After World War II, when all home entertaining became less formal, use of placecards also started to decline. Lillian Eichler noted in Today’s Etiquette even in 1940 that “Places are no longer marked with gilt-edged cards . . . Many of the old elaborate customs have been dropped.” But ten years later Emily Post Herself had far from dropped instructions to include them. Dorothy Draper in her madcap Entertaining Is Fun! describes them as a necessity. “Is there anything in the world more agonizing than to stand in a huddle at the dining-room door while you’re hostess fumbles for a scrap of paper and her glasses?” Mrs. Draper’s delight in placecards even suggested that they be applied to buffet seating when TV trays or tiny wooden tables needed to be enlisted for guests on the sofa*.
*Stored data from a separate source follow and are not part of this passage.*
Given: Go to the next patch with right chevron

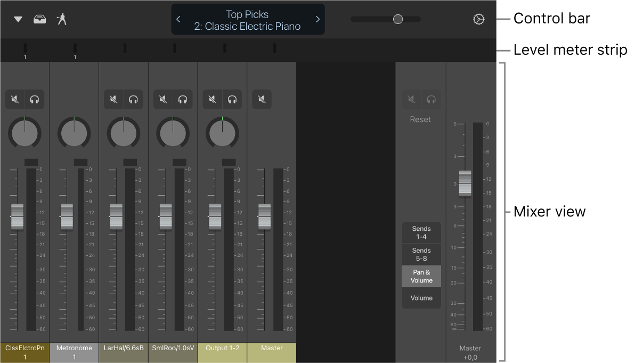Looking at the screenshot, I should pos(318,19).
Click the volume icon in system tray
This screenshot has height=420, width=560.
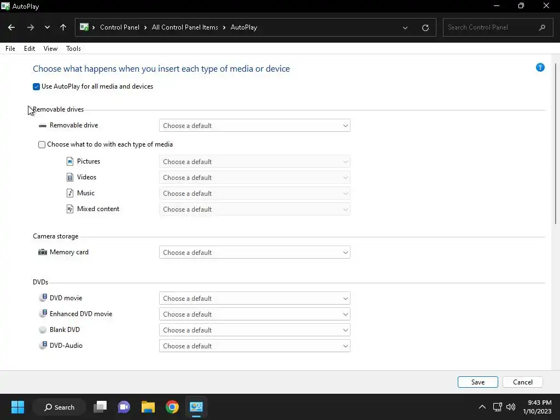tap(511, 407)
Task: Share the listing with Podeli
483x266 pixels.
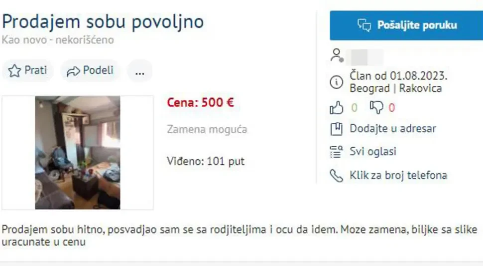Action: 90,71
Traditional placecards are of thick white or cream bristol board bordered in gold. They could be special ordered with a monogram or a crest, but it would have to be a legitimate family crest you were entitled to use. Otherwise you’d be pegged as parvenus. Letitia Baldrige pointed out in New Manners for New Times in 2001 “Some social climbers go to the extreme of fabricating a family crest that too many guests know is fake, so it really doesn’t serve its purpose!” But placecards come in all sorts of novel and delightful designs, and not just the ones from The Punctilious Mr. P (but theirs are truly wonderful). Etiquetteer is inclined to save the severe gold borders for the Most Formal of Occasions.
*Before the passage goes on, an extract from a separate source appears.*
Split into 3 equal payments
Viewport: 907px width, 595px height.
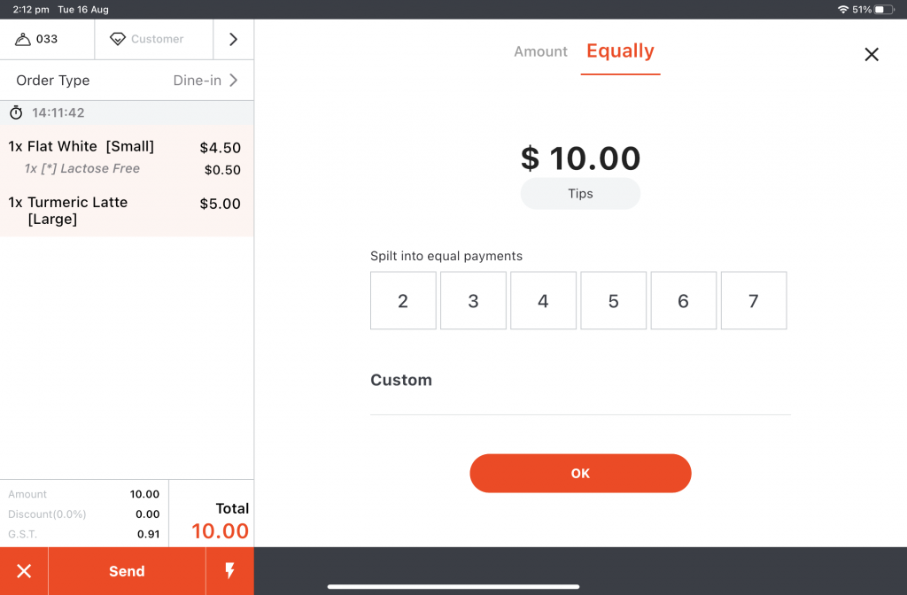click(473, 301)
Mrs. Baldrige also provides the degree of (in)formality appropriate. Young Etiquetteer always thought that a placecard had to have honorifics and last names, e.g. “Mrs. Smith” or “Professor Pomp.” Not so! That’s what’s done at formal dinners, which would include all business and diplomatic functions. But at informal parties, just first names are Perfectly Proper unless not everyone knows everyone else. Then add last names {“Paula Smith,” “Peter Pomp”). The one big exception is when you have two people with the same last name; then you must include first and last names to prevent confusion.
However you write someone’s name on a placecard, it must be clear. We all love swoopy calligraphy, but if it can’t be read from three feet away after one cocktail, its purpose is defeated.
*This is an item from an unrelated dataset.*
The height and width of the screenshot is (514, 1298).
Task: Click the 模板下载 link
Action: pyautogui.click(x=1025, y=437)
In this century it’s no longer obligatory to seat your guests boy/girl, though many still do. The one inviolable rule, however, is that spouses not sit next to each other when dining out. You go out to see other people, not the ones you live with! Spouses who are uneasy about this — and Etiquetteer remembers one who reacted with Absolute Fury at a charity ball — need to remember that dinner parties are their chance to experiment with new people, new ideas, and sometimes new cuisines. If you don’t end up having a good time, you don’t have to return. Otherwise . . . suck it up, Buttercup!
*Etiquetteer does love Mrs. Draper, but — with some of her psychedelic color combinations and outlandish suggestions (for instance, that the children will be delighted to help out) — Etiquetteer sometimes wonders if she wasn’t under the influence of a Banned Substance.